Extracted records ::

** Start **

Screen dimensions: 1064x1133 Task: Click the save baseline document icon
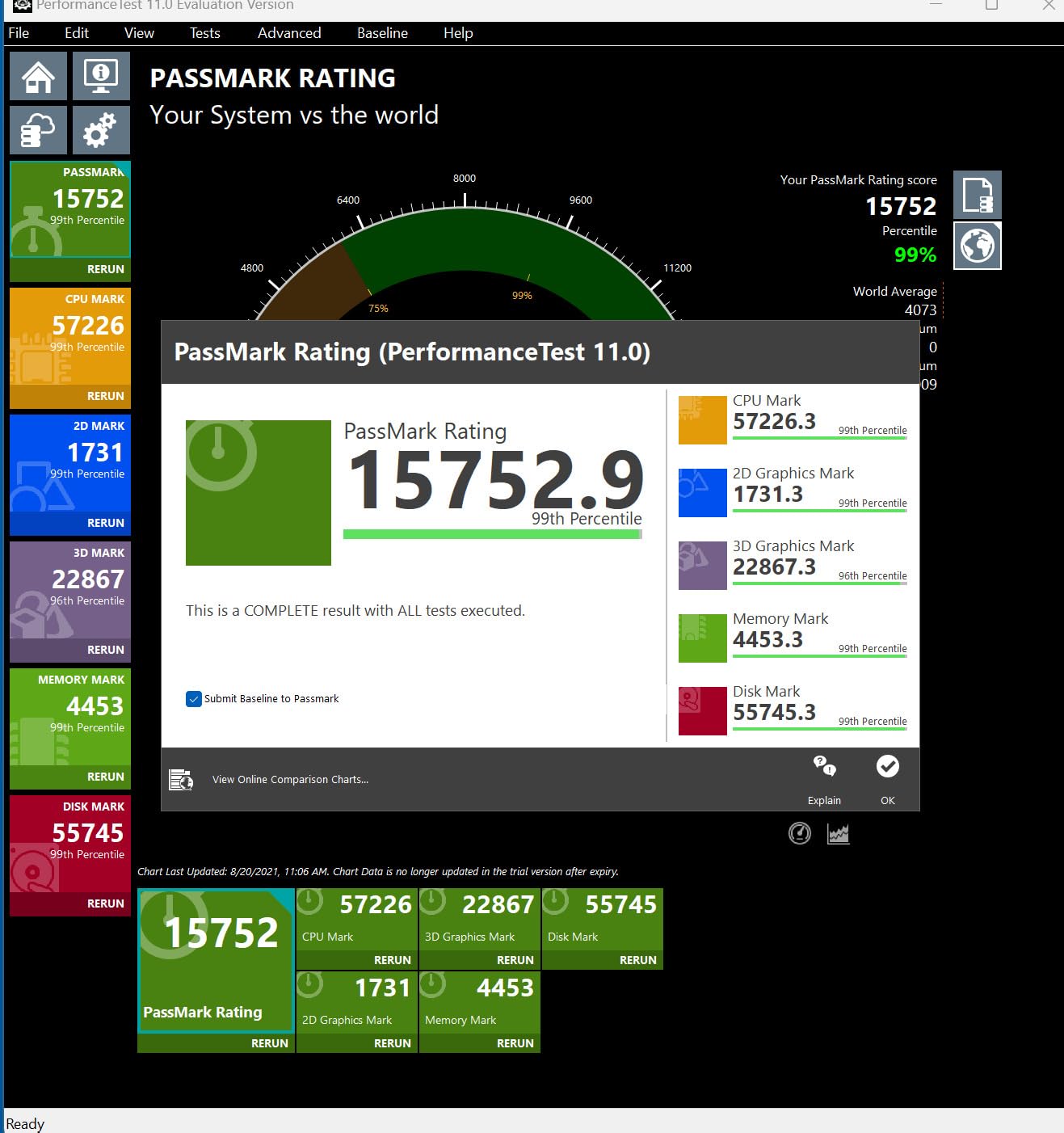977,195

** End **
** Start **

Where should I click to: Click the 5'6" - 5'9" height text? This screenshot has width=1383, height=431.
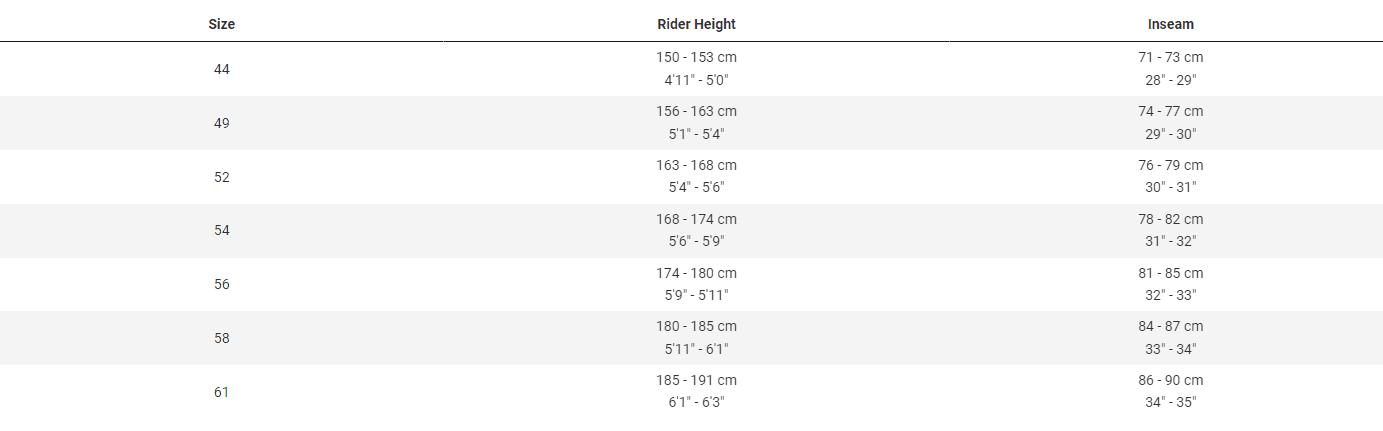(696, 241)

** End **
** Start **

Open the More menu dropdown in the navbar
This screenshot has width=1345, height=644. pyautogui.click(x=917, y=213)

** End **

Given problem :: Which lines of the listing above contain the string "width"? Return each such line in full, treating uppercase and lowercase as different.

Correct result ::
Where should I click to: Click the 5'6" - 5'9" height text? This screenshot has width=1383, height=431.
This screenshot has width=1345, height=644. pyautogui.click(x=917, y=213)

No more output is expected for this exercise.